The aim of this post is to introduce some key principles of supervised machine learning in an intuitive and interactive way. If you are only interested to the interactive part you can directly go to this Shiny app. For a detailed introduction to the topic we strongly suggest reading Chapter 2 of Introduction to Statistical Learning.

Supervised Learning

When we use machine learning we usually try to predict an unknown target variable \(y\) with a set of known features \(X\). We assume we can do this because we assume there is a process with some structure which outputs \(y\) according the values of \(X\) i.e. we assume there is an actual data generating process (DGP). We can represent the DGP with the equation

\[y = f(X) + \epsilon\]

That is, some part of \(y\) depends on \(X\) through an unknown function \(f(X)\) and another part depends on unknown or unmeasurable features or is just random – we call this the error term \(\epsilon\).

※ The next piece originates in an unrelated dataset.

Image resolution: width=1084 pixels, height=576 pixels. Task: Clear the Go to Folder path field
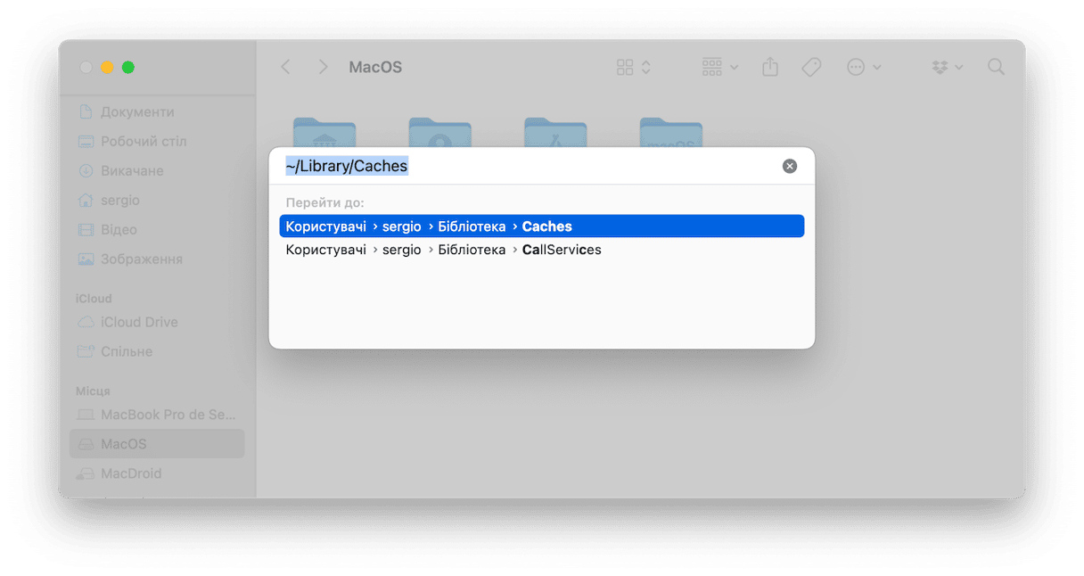[x=790, y=166]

Supervised machine learning can be summarised as a task which involves trying to find a function \(\hat{f}(X)\) which resembles \(f(X)\) as much as possible. This would enable us to predict \(y\) accurately. It is supervised in the sense that \(y\) supervises the process of learning \(\hat{f}(X)\).

Learning with data

We can fit this function –i.e. train a model– by using data. In this context data means \(n\) examples of a completed DGP such that each example \(i\) is made up of a pair \((X_i, y_i)\).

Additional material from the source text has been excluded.